Numerical Modelling of Mine Pollution to Inform Remediation Decision-making in Watersheds

Patrick Byrne1, Patrizia Onnis1,2, Robert L Runkel3, Ilaria Frau1, Sarah F L Lynch4, Aaron M L Brown5, Iain Robertson5, Paul Edwards6

1Liverpool John Moore's University, United Kingdom; 2University of Exeter, United Kingdom; 3U.S. Geological Survey, USA; 4AECOM Ltd. United Kingdom; 5Swansea University, United Kingdom; 6Natural Resources Wales

Prioritisation of mine pollution sources for remediation is a key challenge facing environmental managers. This paper presents a numerical modelling methodology to evaluate potential improvements in stream water quality from remediation of important mine pollution sources. High spatial resolution synoptic sampling data from a Welsh watershed were used to calibrate the OTIS solute transport model. Simulation of mine pollution remediation scenarios using OTIS revealed decreases in stream Zn concentrations between 9% and 62% under mean streamflow conditions. Remediation scenarios under low streamflow conditions were less effective (<1% to 17% decrease in Zn concentrations), due to diffuse and metal-rich groundwater inflows.

11:55am - 12:20pm

🎓 Source Apportionment of Trace Metals at the Abandoned Nantymwyn Lead-Zinc Mine, Wales

Aaron Martin Lawrence Brown1, Iain Robertson1, Rory P.D. Walsh1, Patrick Byrne2, Paul Edwards3, Tom Williams3

1Swansea University, United Kingdom; 2School of Biological and Environmental Sciences, Liverpool John Moores University, Liverpool L3 3AF, UK; 3Natural Resources Wales, Faraday Building, Swansea University, Swansea SA2 8PP, UK

Abandoned metal mines cause longstanding stream pollution problems.
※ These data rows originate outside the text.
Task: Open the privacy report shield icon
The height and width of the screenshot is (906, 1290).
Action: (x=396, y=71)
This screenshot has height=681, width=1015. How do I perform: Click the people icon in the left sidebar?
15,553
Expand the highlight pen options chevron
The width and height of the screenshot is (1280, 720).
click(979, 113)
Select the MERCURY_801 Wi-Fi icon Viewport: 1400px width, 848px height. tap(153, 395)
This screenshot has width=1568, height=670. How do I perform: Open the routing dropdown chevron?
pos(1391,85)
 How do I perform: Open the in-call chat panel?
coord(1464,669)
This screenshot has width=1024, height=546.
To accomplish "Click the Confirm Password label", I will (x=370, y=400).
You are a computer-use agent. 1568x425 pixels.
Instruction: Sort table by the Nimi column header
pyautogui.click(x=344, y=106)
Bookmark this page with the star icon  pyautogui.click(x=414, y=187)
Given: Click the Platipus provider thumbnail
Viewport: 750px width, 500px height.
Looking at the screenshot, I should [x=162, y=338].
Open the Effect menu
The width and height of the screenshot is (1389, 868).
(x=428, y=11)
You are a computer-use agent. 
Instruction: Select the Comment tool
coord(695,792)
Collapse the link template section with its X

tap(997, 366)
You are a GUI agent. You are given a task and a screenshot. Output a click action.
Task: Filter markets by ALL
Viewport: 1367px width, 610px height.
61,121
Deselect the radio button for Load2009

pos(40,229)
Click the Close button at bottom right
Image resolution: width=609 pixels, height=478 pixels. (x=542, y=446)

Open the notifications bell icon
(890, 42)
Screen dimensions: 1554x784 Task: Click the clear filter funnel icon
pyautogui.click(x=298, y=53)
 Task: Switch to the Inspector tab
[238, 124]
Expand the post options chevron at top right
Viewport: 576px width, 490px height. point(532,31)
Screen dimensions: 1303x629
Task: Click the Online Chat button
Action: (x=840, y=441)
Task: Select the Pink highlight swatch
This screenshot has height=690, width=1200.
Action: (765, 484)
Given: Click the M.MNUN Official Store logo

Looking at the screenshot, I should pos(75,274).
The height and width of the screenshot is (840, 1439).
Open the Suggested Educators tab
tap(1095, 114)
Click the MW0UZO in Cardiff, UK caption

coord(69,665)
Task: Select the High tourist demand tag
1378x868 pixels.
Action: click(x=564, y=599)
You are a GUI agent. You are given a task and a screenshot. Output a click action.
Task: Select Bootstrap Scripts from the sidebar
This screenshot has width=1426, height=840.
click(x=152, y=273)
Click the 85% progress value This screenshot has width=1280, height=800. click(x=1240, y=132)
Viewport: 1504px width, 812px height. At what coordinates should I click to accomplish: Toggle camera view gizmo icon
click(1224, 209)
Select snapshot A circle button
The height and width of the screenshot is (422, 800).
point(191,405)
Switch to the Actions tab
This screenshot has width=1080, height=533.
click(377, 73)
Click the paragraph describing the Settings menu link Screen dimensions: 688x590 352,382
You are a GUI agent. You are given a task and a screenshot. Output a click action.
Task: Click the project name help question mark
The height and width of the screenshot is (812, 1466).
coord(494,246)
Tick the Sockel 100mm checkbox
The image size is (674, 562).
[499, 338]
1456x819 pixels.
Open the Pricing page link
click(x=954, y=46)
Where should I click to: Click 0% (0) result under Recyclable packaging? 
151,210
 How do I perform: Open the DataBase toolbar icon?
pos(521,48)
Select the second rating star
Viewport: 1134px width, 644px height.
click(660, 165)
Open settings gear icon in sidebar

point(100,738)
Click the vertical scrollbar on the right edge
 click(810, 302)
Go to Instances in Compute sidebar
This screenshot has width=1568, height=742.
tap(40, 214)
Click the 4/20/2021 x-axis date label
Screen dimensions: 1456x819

The two streams at Nantymywn, Wales, the Nant y Bai and the Nant y Mwyn, cause the River Tywi to fail WFD standards for Zn for 35 km. In this study NaBr tracer dilution and synoptic water sampling, followed by ICP-MS laboratory analysis, were carried out in baseflow conditions along the Nant y Bai to identify and quantify sources of metals at high spatial resolution. Preliminary results enable Zn sources to be located, including one representing 34% of the stream Zn load, as well as areas of diffuse sources and attenuation.